Scary Mag Starter Sw Failure = HAND-burger


Folks -
Okay, since the TS mishap last summer and my conversion into a "Safety Saint" - it has paid off, blade protection, eye protection, kickback pawls, hearing protection...... I have often wondered about the efficiency of unplugging the TS when changing blades - it has a magnetic starter... it seems that perhaps I'm being a bit anal about it... I've wondered.... but I *still* unplug equipment I'm working on.
Anyway, over at the school woodshop, they've got a 20" Jet planer with a mag switch... It has been "balky" and doesn't always start when you hit the "go" button... Yesterday, I was cleaning it up, adjusting the belt and checking it out... I plugged it back in, and was about 6 feet away and all of a sudden, it just starts right up!
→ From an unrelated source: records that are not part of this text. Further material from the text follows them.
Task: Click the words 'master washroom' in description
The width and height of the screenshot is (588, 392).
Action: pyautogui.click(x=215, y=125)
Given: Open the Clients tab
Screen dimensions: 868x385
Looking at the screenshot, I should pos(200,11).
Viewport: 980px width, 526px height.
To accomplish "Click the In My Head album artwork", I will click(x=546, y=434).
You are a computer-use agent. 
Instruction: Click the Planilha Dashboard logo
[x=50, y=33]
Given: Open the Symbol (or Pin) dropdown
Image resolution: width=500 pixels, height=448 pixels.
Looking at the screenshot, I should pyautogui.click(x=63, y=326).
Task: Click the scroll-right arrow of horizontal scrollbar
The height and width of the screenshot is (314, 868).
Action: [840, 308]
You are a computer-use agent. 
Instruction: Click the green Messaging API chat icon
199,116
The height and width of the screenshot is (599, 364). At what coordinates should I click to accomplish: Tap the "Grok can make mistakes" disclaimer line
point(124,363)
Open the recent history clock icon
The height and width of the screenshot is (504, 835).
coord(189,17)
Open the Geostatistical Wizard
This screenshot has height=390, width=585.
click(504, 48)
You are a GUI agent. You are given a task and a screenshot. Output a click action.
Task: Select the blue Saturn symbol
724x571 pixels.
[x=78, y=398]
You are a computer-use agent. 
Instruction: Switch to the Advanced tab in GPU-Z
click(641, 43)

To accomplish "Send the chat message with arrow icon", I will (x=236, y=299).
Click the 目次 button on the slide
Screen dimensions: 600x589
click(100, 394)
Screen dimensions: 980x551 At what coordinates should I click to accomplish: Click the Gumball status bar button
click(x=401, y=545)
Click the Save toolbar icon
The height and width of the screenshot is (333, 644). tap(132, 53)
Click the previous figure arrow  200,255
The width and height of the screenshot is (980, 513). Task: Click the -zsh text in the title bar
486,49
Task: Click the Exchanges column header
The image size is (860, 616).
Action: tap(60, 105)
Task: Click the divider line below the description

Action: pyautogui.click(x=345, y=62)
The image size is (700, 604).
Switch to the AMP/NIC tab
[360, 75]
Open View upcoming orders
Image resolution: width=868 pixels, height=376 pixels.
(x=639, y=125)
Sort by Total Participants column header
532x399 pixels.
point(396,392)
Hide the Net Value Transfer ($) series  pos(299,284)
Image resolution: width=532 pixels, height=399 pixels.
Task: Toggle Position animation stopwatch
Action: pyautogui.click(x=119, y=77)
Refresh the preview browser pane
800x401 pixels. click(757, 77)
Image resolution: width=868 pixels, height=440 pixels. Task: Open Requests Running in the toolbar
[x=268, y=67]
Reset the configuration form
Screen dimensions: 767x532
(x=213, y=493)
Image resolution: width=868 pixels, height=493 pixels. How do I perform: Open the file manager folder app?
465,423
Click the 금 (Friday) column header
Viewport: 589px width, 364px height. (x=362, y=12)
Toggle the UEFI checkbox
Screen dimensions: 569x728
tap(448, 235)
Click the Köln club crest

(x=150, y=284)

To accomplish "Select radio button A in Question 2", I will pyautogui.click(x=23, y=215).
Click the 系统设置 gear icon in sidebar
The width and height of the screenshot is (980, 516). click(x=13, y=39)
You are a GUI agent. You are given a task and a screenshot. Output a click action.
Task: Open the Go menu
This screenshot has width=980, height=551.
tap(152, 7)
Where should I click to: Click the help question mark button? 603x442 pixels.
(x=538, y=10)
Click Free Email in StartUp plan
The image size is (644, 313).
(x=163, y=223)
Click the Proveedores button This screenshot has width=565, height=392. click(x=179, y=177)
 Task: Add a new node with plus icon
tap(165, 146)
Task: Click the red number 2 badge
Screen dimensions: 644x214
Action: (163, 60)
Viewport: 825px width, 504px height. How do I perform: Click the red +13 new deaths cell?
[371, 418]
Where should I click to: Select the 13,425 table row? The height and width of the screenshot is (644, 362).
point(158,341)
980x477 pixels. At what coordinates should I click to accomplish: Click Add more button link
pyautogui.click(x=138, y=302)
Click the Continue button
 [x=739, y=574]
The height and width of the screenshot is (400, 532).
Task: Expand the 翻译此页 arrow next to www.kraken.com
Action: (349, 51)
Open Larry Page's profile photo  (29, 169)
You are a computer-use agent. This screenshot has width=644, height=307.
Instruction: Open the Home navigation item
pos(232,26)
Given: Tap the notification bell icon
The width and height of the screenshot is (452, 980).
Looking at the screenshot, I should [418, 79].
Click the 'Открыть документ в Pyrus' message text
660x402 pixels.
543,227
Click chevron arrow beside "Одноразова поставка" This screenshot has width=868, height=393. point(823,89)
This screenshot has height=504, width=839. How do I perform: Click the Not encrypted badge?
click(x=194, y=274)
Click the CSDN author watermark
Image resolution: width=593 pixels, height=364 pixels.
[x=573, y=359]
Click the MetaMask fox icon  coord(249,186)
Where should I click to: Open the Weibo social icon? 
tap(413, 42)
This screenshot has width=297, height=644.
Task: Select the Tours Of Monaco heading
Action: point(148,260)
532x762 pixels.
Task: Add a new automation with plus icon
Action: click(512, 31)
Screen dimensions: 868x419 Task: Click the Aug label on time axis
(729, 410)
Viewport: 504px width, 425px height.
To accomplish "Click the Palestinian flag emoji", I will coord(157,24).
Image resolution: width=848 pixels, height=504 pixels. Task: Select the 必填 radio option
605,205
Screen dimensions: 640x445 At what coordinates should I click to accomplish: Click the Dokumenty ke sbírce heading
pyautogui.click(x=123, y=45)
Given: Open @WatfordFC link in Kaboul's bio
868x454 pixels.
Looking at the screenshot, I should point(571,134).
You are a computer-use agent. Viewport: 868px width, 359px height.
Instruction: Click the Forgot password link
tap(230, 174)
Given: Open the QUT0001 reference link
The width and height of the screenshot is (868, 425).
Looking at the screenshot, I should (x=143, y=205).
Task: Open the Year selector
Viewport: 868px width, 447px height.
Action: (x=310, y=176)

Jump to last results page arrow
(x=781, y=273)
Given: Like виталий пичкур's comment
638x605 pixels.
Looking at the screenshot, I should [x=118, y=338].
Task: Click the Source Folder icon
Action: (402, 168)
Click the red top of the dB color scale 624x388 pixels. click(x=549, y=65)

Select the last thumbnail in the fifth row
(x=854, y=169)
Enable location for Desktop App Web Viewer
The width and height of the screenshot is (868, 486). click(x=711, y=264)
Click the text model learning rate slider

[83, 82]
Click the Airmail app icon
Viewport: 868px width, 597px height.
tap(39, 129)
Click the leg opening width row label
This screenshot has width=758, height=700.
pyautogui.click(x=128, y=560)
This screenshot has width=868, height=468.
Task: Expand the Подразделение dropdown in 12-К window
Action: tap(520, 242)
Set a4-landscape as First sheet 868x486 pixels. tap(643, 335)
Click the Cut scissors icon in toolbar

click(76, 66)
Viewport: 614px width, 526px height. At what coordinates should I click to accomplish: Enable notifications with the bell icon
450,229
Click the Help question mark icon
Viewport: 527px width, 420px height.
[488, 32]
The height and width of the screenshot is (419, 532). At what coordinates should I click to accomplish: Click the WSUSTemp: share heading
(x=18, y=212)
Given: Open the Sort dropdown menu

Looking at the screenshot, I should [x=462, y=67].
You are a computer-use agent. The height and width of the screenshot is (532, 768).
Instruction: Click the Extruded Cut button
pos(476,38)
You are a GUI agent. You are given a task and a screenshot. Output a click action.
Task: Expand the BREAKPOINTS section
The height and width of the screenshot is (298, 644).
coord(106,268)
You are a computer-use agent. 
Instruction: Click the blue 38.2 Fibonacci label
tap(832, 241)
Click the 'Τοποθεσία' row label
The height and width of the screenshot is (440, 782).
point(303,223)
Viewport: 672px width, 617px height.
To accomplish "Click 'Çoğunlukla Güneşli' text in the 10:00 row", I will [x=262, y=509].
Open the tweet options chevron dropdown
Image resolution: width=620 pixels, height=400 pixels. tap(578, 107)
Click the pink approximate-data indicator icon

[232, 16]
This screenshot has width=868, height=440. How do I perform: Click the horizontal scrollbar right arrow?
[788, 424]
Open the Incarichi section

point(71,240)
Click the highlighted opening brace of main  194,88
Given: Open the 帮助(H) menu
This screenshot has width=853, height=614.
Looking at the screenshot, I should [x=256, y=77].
Holy You-Know-What! Jeeeeezus! What if that switch had been on the TS, and I *didn't* unplug it before mounting a dado stack? It puckers every orifice that I have just thinking about it!
Can magnetic switch be reliably repaired? Can I use this replacement from Grizzly? The planer is a 3 horse single phase...
(Amazon.com product link shortened)14040969/sr=1-2/ref=sr_1_2_etk-tools/103-8682843-3881407?v=glance&s=hi&n"8013
SO, guess what - I am going to keep unplugging equipment when I work on it, regardless. Scary.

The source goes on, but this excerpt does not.